7.Bölüm - Sistem Geri Yükleme

143K 5.9K 373
                                    

“Şimdi elimi ağzından çekeceğim. Lütfen ses çıkarma. Sana her şeyi anlatacağım.” Onun korkutucu ses tonunu unutmam imkânsızdı. Dişlerimi beni tutan parmaklarına geçirdim. Sessizce inleyip benden uzaklaşmıştı. “Benden uzak dur. Burada çok mutluyum ve en azından beni zorla susturan birileri yok. Ayrıca senden nefret ediyorum. Benden ne kadar da çabuk vazgeçtin!” Sinirle göğsüne yumruk atmaya başlamıştım. Onun göğsünün acımadığına kalıbımı basabilirdim. Ellerim için aynı şeyi söyleyemezdim. Beni bileklerimden kendine doğru çekti ve gözlerini gözlerime sabitledi. Gözlerinin gittikçe koyulaşan rengi susmamı işaret ediyordu.

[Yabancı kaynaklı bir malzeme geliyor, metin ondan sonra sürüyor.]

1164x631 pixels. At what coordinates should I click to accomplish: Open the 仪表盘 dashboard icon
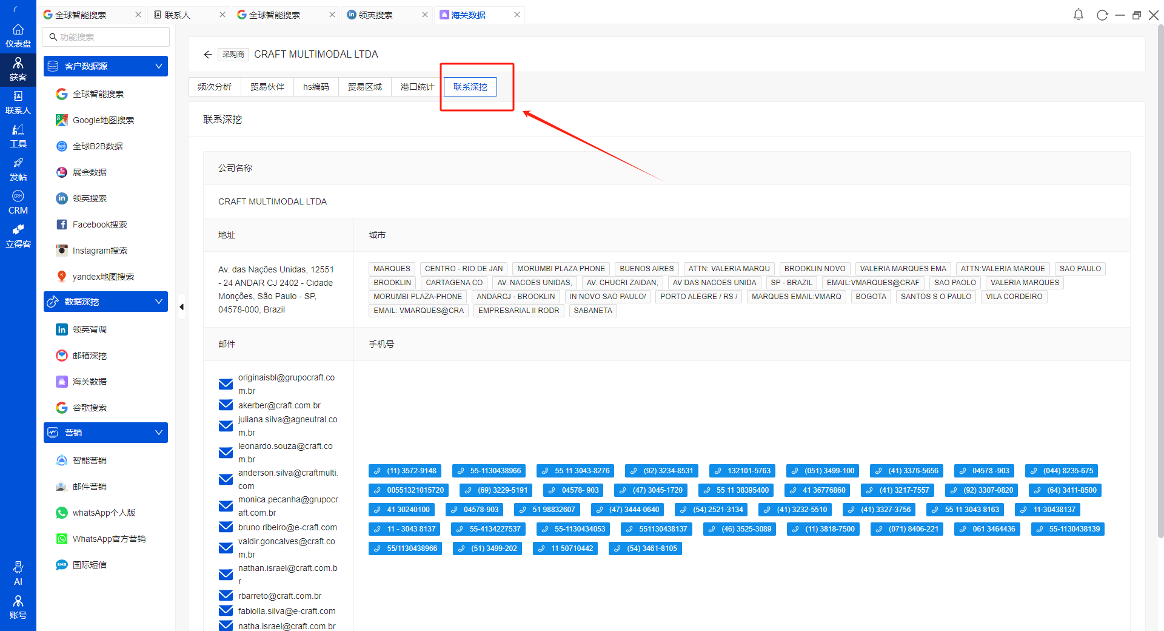(18, 35)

“Seni bırakacağımı nasıl düşünürsün?” ondan uzaklaşarak yatağa oturdum. Onun dediklerini dinlemek istemiyordum ama beynime yıldırım düşmemesi için dinlememin en iyi seçenek olduğunu biliyordum. Kollarımı göğsümde birleştirdim. Benim şaşırtıcı bir şekilde konuşmadığımı fark ettiği için görevimi o üstlenmeye karar vermişti. “Seni buraya getiren adamları hatırlıyor musun? Onları ikimizin halletmesi imkânsızdı. Bu yüzden senin yerin-“

“Onu tercih edip beni bu adamlarla bıraktın.” Sabırsız bir şekilde lafa girmiştim. Bundan hoşlanmamışa benziyordu. Bana doğru ilerleyip yanımdaki pantolonumu eline aldı. Neden böyle yaptığına anlam verememiştim. Pantolonun cebinden çıkardığı siyah dikdörtgen cismi üzerime fırlattı. Düşmeden yakalayabilmiştim. “Evet, GPS cihazı. Seninle vedalaşma bahanesiyle cebine bunu yerleştirmiştim. Beni anlamak zorundasın.” Ona hala ikna olmamış gibi bakıyordum. İç çekip konuşmaya devam etti.

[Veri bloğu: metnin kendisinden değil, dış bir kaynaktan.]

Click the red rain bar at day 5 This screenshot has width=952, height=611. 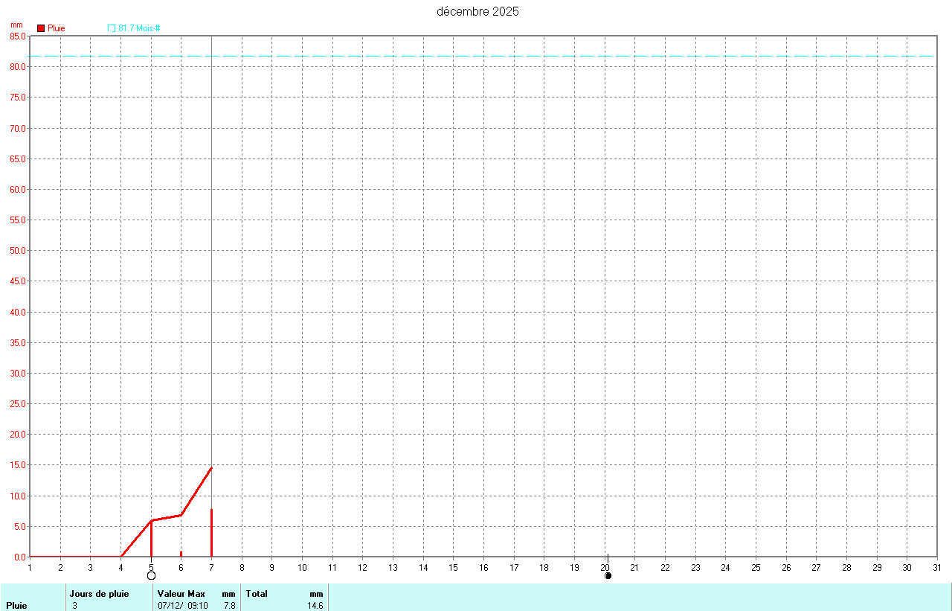click(x=152, y=538)
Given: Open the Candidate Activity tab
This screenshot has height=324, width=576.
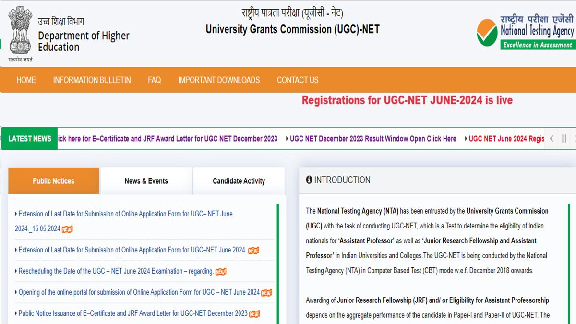Looking at the screenshot, I should (x=239, y=181).
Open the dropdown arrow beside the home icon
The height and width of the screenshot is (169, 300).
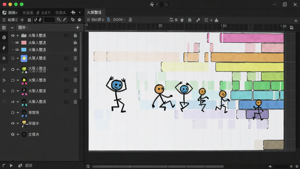tap(80, 13)
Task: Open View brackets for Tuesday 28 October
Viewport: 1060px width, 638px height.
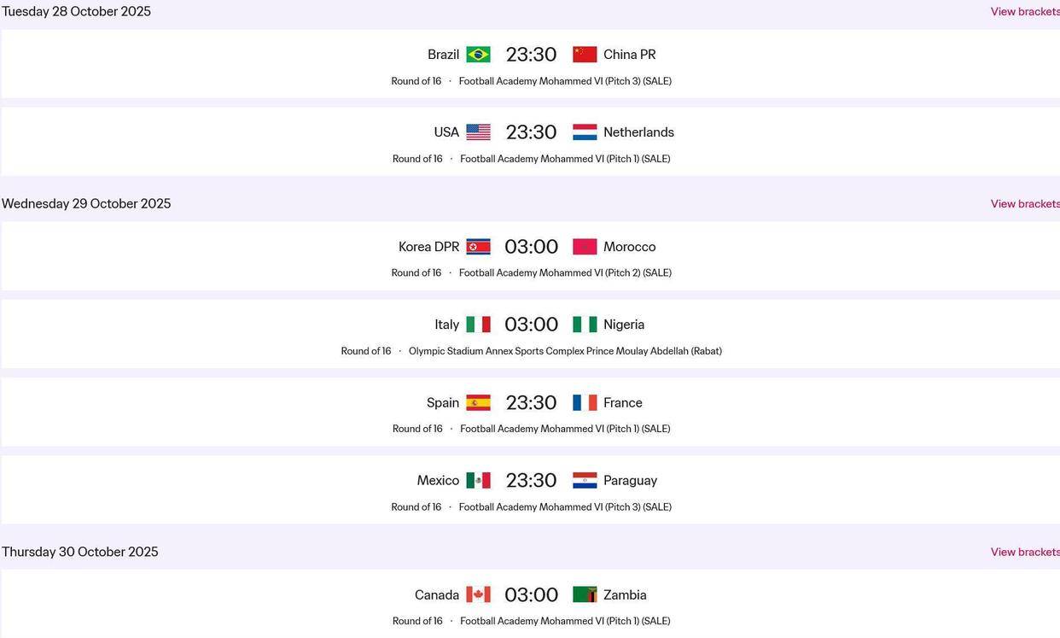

“Diğer her şeyi bir kenarı bırakalım, Bertilda’nın çok cazibeli bir kadın olduğunu sen de biliyorsun. Leonard’ın kadınlara karşı zaafı olduğunu düşünürsek-“ onu susturma gereği duymuştum. Gözümün önüne unutmam gereken sahneler gelmişti. Leonard’ın kadınlara zaafı olduğunu en iyi ben biliyordum. Görüntülerin silinmesi umuduyla başımı iki yana salladım. Konuyu değiştirmek için bir şeyler düşünürken Hector’a baktım. Ona inanmak istiyordum.

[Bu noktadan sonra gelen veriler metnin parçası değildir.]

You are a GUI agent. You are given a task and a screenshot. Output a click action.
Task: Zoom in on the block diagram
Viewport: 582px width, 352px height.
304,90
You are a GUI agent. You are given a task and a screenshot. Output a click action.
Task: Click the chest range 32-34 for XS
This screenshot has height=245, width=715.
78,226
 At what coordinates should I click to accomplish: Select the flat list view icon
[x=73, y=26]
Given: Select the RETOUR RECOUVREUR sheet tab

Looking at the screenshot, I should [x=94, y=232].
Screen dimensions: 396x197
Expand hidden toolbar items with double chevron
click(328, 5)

“Bir daha planın olduğunda bana da haber vereceksin.” Belli belirsiz gülümsemişti.  Daha önce üzerimde olan bluzu yatağın üzerinden almak için arkamı dönmüştüm ki aptalca bir düşünce irkilmeme neden oldu. Arkamı dönmeden sormam benim için en hayırlısıydı.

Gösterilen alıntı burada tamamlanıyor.